AIM OF THE TASK: Please write out exactly the lines from the one with "You are a GUI" through the end of the data below, both ends included, and omit any pictures.

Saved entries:
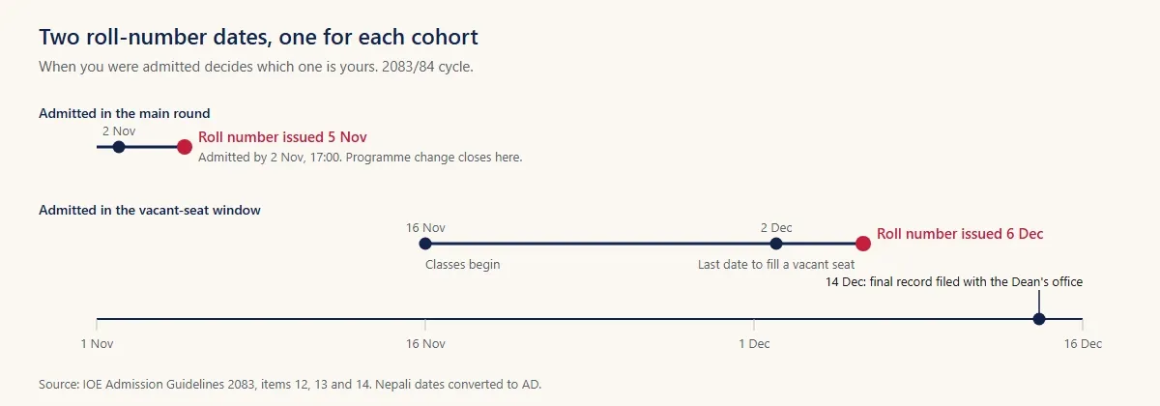Screen dimensions: 1160x406
Task: Select the 'Classes begin' annotation
Action: click(x=463, y=264)
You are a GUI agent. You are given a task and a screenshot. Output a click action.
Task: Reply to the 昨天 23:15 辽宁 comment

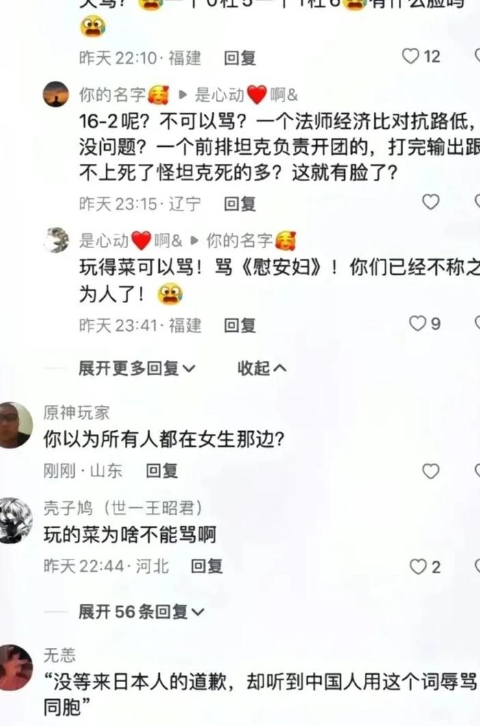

RESPONSE AREA:
You are a GUI agent. You are given a task and a screenshot. Output a click action.
Task: Reply to the 昨天 23:15 辽宁 comment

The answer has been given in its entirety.